И она стрелой уносится в сторону леса.
Я вхожу в дом. Мама, стоя ко мне спиной, помешивает суп из крапивы.
– А Джон был уверен, что это Сет, – не оборачиваясь, говорит она.
– Я его утром видела, – сообщаю я. – Он наверняка сегодня придет.
– Я так и понял, – говорит Джон. Он сидит за столом и строгает палочку. – У него уже приступ меланхолии начинался, когда я в последний раз его видел.
– И когда же это было? Когда ты в деревне всякими гнусными делами занимался?
Это обвинение слишком рано вылетает у меня изо рта и звучит совсем не так убедительно, как я планировала. Они оба молчат, даже не шелохнутся, а через некоторое время мать оборачивается, вытирает руки подолом юбки, подходит ко мне, обнимает, и я, наконец, замечаю, какое у нее красное распухшее лицо, а под левым глазом глубокая царапина.

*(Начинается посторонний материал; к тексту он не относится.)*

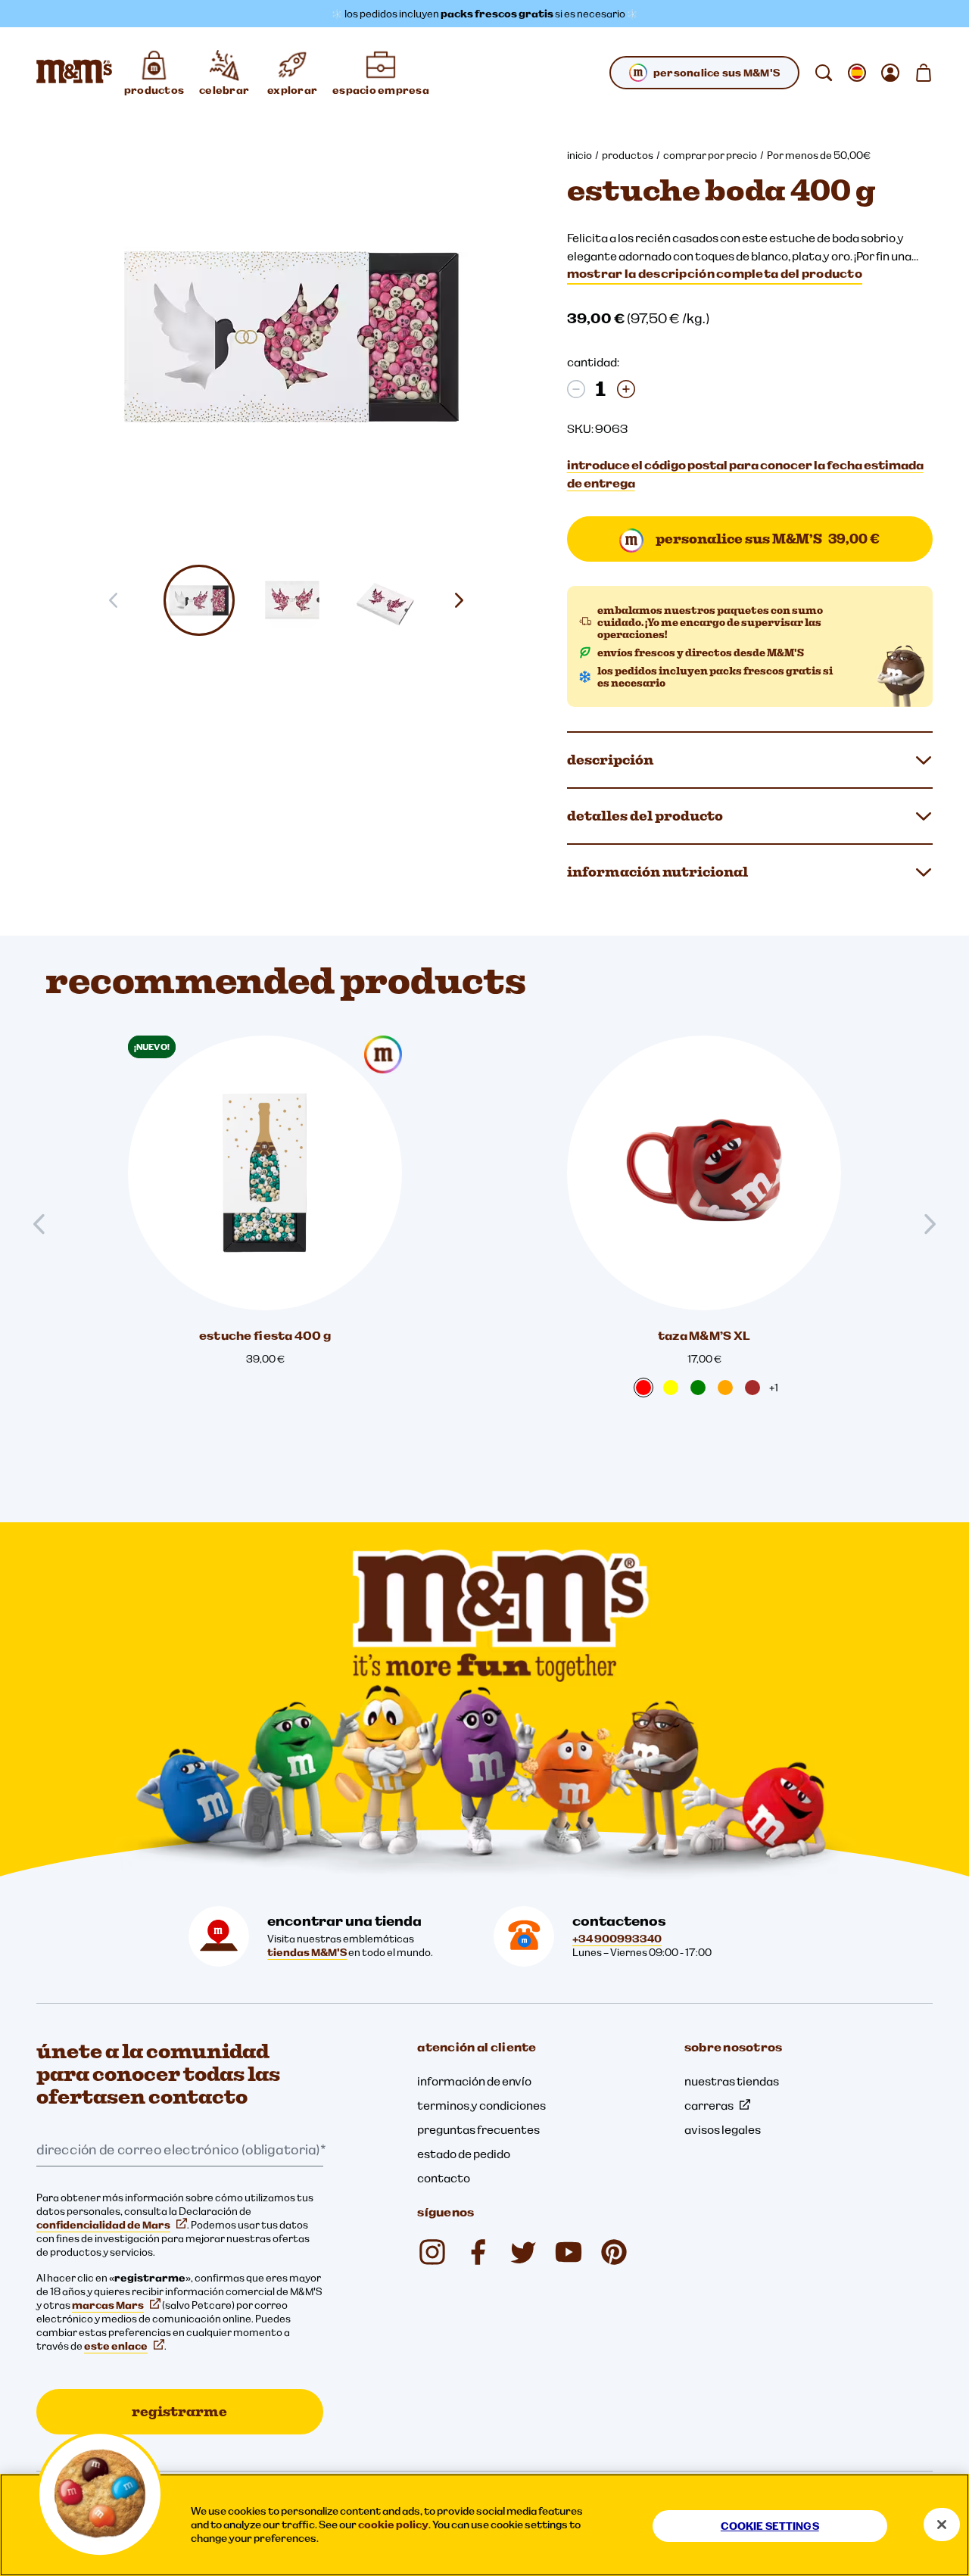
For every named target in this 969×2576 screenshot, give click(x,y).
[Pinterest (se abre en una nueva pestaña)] (614, 2252)
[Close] (942, 2524)
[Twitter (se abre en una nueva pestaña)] (523, 2252)
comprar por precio (710, 155)
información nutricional (657, 872)
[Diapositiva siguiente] (465, 600)
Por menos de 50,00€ (819, 155)
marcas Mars (108, 2305)
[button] (199, 600)
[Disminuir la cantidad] (576, 389)
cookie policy (393, 2524)
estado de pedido (463, 2153)
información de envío (474, 2081)
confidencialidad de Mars (103, 2225)
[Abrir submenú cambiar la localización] (857, 73)
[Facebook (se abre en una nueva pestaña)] (477, 2252)
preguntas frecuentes (478, 2129)
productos (627, 155)
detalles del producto (645, 816)
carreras (709, 2105)
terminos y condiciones (481, 2105)
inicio (579, 155)
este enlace (116, 2346)
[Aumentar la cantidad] (626, 389)
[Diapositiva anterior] (45, 1224)
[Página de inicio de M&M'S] (74, 72)
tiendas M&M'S (307, 1952)
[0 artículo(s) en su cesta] (923, 73)
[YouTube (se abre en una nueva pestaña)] (568, 2252)
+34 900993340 (617, 1939)
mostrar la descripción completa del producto (714, 273)
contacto (443, 2178)
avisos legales (722, 2129)
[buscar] (824, 73)
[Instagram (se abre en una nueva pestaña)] (432, 2252)
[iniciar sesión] (890, 73)
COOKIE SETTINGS (770, 2526)
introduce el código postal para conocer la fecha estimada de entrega (745, 474)
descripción (610, 760)
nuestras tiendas (731, 2081)
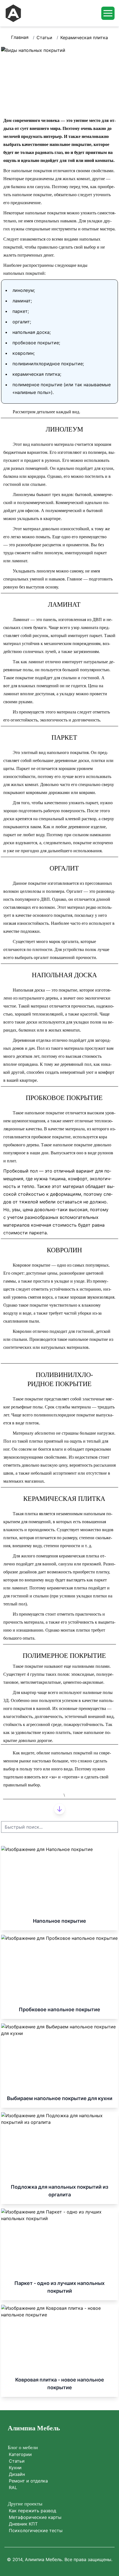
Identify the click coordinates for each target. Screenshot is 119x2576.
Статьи (44, 37)
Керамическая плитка (84, 37)
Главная (20, 37)
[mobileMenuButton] (108, 13)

– Господи, что еще случилось? – в тревоге спрашиваю я.
Она бросает на Джона выразительный взгляд и машет рукой: дескать, уходи поскорей.
– Да ничего особенного, просто какая-то женщина в деревне на меня набросилась. Клялась, что это я на ее чрево бесплодие наслала. А Росопаса со мной не было, я его с одним поручением послала, так что он даже предупредить меня не мог.
Джон фыркает. Он так и не убрался из дома.
– А причина ее бесплодия, – уверенно заявляет он, – не в колдовстве или проклятии, а в том, что у ее мужа вкусы совсем другие, насколько я слышал. Он с мужчинами любиться предпочитает.
– Ох, мама! А ты мазью-то помазалась?
– Конечно, помазалась. Не пугайся, девочка, ничего страшного не произошло. Мне такое не впервой.
И она, чуть отступив назад, осматривает меня с головы до ног. Почти так же, как меня только что осматривала Энни. Я тут же вспоминаю про забытый под кроватью узелок.
– Мам, извини, я еду забыла.
– Значит, явилась только для того, чтобы нос в наши дела сунуть, а нам даже поесть не принесла! – ядовитым тоном вставляет Джон.
– Да я за тебя, дурак, испугалась! О тебе только и разговоров в деревне. И потом, я тебя видела…
Он вскакивает. Палочка летит на пол, однако нож он из рук не выпускает.
– Хорошо тебе, – обиженно кричит он, – надела новые одежки и сразу в деревенскую девку превратилась! Небось уж и забыла совсем, чем нам заниматься приходится, чтобы как-то выжить.